> _Written instruction a_:
Write out the passage of the article about Fresno FC below, from "Sad news came" up to and including "and Sacramento Republic.".

> _Selected extract_:
══════════════════════════════

Fresno FC shuts down. Who is to blame?

Sad news came Tuesday that Fresno’s professional soccer team, Fresno Football Club (FC), would be shutting down or relocating. Late Wednesday, the team owner confirmed he was moving the team to Monterey. The first part didn’t come as an immediate surprise: rumors have been swirling for weeks, which sent the team into a losing streak. The team was just two years old.

Fresno FC played in the “USL Championship,” which is one level down from Major League Soccer. Essentially, it’s the equivalent of AAA baseball, like the Grizzlies. Fresno played in the western conference, along with teams like the Las Vegas Lights, Phoenix Rising, Reno 1868, and Sacramento Republic.

Fresno FC took over from the Fresno Fuego, which played in the Premiere Development League (PDL). That was a semi-pro team, made up of college kids on summer break, and older players with full-time jobs elsewhere.

Who is to blame for the team shutting down?

That’s not an easy question to answer, as the reasons the team failed are all interlinked. Blame can be shared between the ownership group, USL, and the city. Basically everyone except the fans, the 4,000 or so folks who transitioned from supporting the Fuego for free (yes tickets were free), to paying $20+ per game to watch Fresno FC play.

As you can see from their letter, the team’s owner essentially blames their lack of dedicated stadium, which in turn they blame on local government.

Why is a stadium needed?

══════════════════════════════

> _Written instruction b_:
Give again the lines of the records from the line with "Click the help icon beside Tự động" up to and including the line with "(x=289, y=105)".

> _Data for the task_:
══════════════════════════════

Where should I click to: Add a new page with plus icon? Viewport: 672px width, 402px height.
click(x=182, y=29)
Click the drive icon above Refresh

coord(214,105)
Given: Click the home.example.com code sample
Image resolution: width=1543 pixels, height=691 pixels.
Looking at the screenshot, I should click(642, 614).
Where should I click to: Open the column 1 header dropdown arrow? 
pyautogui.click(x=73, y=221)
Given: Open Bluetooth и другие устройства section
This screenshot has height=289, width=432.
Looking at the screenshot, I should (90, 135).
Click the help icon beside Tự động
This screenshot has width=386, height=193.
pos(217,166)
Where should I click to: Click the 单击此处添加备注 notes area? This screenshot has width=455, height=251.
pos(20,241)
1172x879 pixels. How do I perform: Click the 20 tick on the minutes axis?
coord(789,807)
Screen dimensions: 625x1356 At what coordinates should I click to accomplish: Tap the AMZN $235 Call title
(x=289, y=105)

══════════════════════════════

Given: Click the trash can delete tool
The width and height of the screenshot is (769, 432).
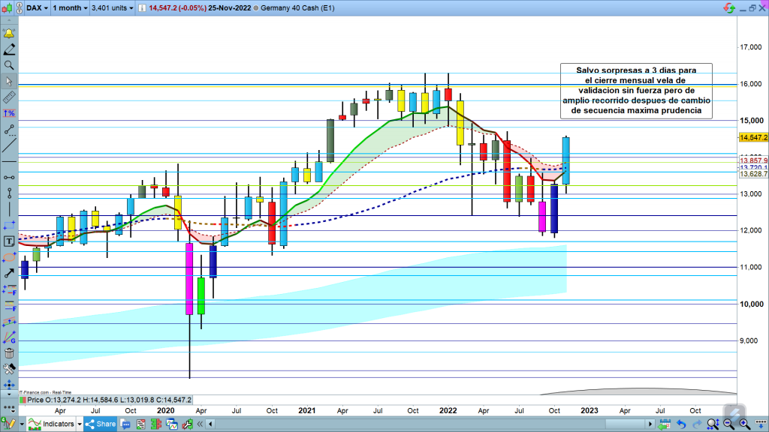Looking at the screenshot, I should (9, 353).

══════════════════════════════

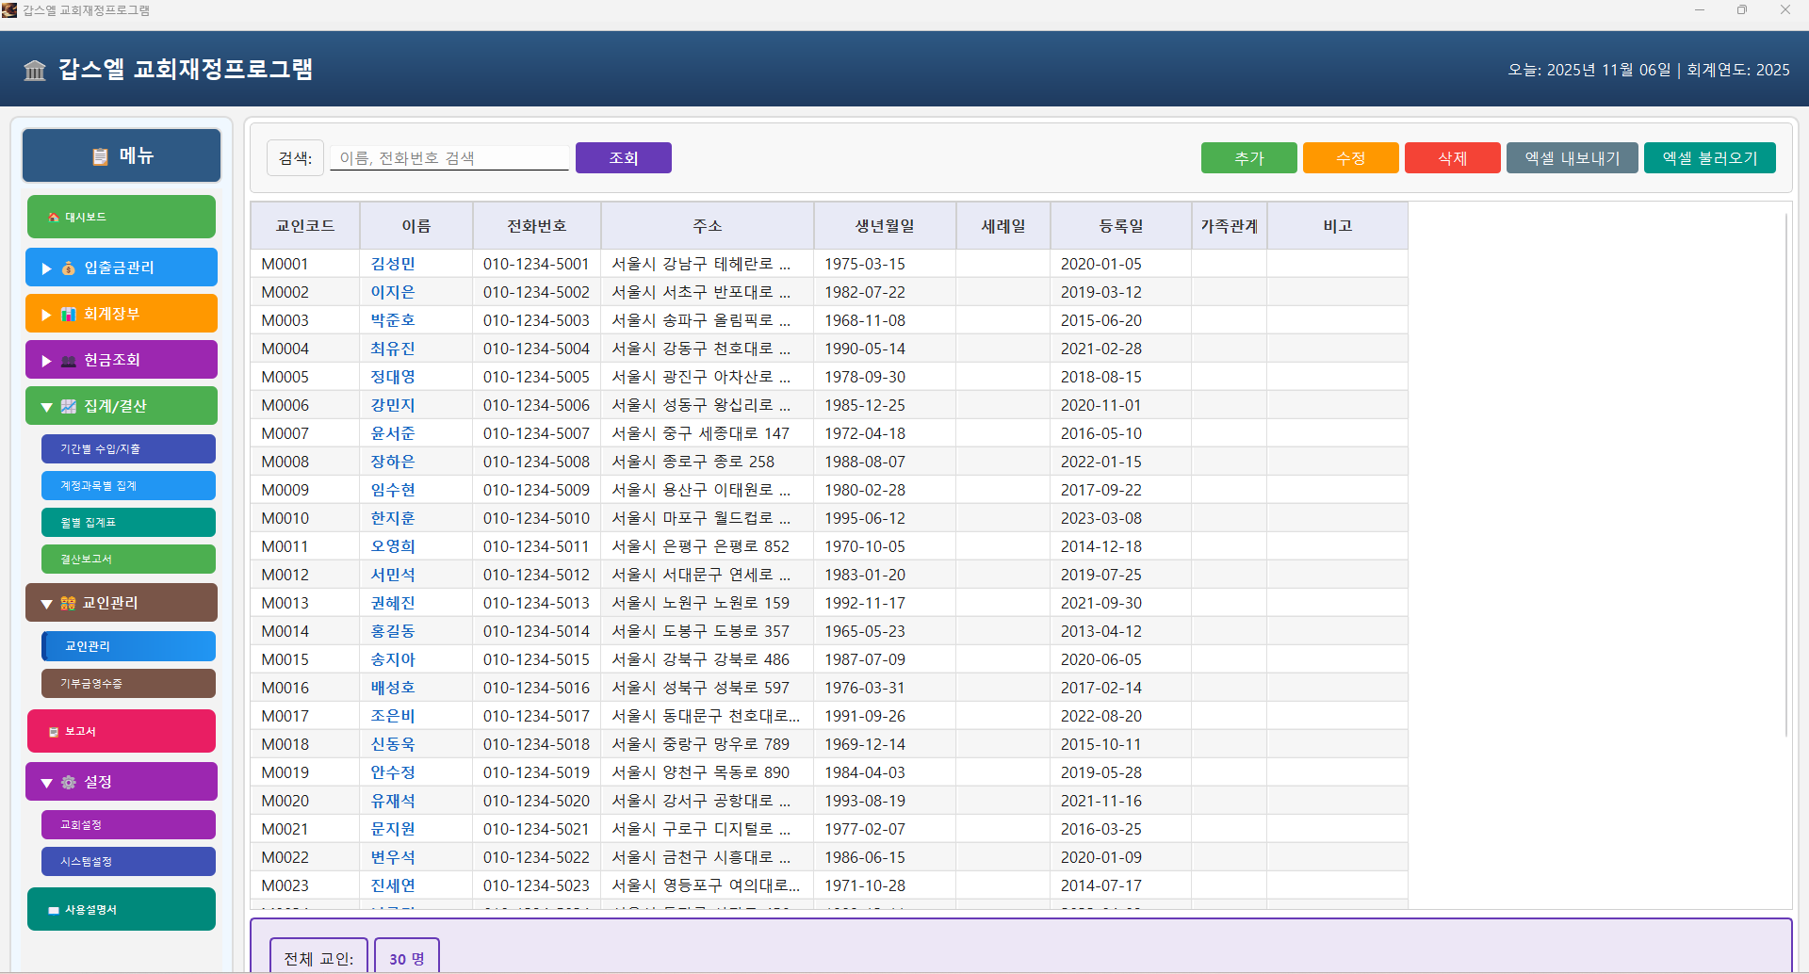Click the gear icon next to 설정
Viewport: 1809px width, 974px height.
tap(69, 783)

══════════════════════════════

> _Task result a_:
Sad news came Tuesday that Fresno’s professional soccer team, Fresno Football Club (FC), would be shutting down or relocating. Late Wednesday, the team owner confirmed he was moving the team to Monterey. The first part didn’t come as an immediate surprise: rumors have been swirling for weeks, which sent the team into a losing streak. The team was just two years old.

Fresno FC played in the “USL Championship,” which is one level down from Major League Soccer. Essentially, it’s the equivalent of AAA baseball, like the Grizzlies. Fresno played in the western conference, along with teams like the Las Vegas Lights, Phoenix Rising, Reno 1868, and Sacramento Republic.

> _Task result b_:
Click the help icon beside Tự động
This screenshot has width=386, height=193.
pos(217,166)
Where should I click to: Click the 单击此处添加备注 notes area? This screenshot has width=455, height=251.
pos(20,241)
1172x879 pixels. How do I perform: Click the 20 tick on the minutes axis?
coord(789,807)
Screen dimensions: 625x1356 At what coordinates should I click to accomplish: Tap the AMZN $235 Call title
(x=289, y=105)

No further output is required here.